#### [What you have to do]
What you return should match the data exactly, from the first line to the last.

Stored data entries
○ ○ ○ ○ ○
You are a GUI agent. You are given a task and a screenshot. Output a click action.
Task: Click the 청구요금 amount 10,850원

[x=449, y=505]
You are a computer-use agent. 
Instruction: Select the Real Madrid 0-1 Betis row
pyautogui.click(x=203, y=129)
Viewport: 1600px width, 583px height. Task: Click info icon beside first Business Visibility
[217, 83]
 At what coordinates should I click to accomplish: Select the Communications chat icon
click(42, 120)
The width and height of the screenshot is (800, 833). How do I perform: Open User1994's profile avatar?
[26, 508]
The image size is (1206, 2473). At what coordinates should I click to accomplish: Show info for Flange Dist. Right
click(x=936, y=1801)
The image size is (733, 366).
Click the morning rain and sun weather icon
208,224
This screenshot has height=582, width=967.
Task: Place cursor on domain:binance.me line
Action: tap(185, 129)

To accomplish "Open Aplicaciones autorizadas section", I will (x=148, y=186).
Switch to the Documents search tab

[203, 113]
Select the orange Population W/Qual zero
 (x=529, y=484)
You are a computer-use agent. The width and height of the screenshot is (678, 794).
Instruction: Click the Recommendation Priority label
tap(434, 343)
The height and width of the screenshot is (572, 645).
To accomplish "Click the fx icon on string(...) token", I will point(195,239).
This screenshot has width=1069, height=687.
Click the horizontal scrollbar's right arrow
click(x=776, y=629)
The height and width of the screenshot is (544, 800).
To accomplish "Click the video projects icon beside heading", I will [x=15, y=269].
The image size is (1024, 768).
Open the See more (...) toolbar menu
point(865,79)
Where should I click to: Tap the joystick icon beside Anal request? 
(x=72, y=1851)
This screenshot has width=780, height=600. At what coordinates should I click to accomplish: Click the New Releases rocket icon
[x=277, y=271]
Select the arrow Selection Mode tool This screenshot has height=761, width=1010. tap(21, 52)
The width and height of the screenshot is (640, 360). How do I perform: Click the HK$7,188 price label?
○ ○ ○ ○ ○
#### [Output below]
You are a GUI agent. You are given a task and a screenshot. Output a click action.
Task: Click the 청구요금 amount 10,850원

[x=449, y=505]
You are a computer-use agent. 
Instruction: Select the Real Madrid 0-1 Betis row
pyautogui.click(x=203, y=129)
Viewport: 1600px width, 583px height. Task: Click info icon beside first Business Visibility
[217, 83]
 At what coordinates should I click to accomplish: Select the Communications chat icon
click(42, 120)
The width and height of the screenshot is (800, 833). How do I perform: Open User1994's profile avatar?
[26, 508]
The image size is (1206, 2473). At what coordinates should I click to accomplish: Show info for Flange Dist. Right
click(x=936, y=1801)
The image size is (733, 366).
Click the morning rain and sun weather icon
208,224
This screenshot has height=582, width=967.
Task: Place cursor on domain:binance.me line
Action: tap(185, 129)

To accomplish "Open Aplicaciones autorizadas section", I will (x=148, y=186).
Switch to the Documents search tab

[203, 113]
Select the orange Population W/Qual zero
 (x=529, y=484)
You are a computer-use agent. The width and height of the screenshot is (678, 794).
Instruction: Click the Recommendation Priority label
tap(434, 343)
The height and width of the screenshot is (572, 645).
To accomplish "Click the fx icon on string(...) token", I will point(195,239).
This screenshot has width=1069, height=687.
Click the horizontal scrollbar's right arrow
click(x=776, y=629)
The height and width of the screenshot is (544, 800).
To accomplish "Click the video projects icon beside heading", I will [x=15, y=269].
The image size is (1024, 768).
Open the See more (...) toolbar menu
point(865,79)
Where should I click to: Tap the joystick icon beside Anal request? 
(x=72, y=1851)
This screenshot has width=780, height=600. At what coordinates should I click to accomplish: Click the New Releases rocket icon
[x=277, y=271]
Select the arrow Selection Mode tool This screenshot has height=761, width=1010. tap(21, 52)
The width and height of the screenshot is (640, 360). How do I perform: Click the HK$7,188 price label?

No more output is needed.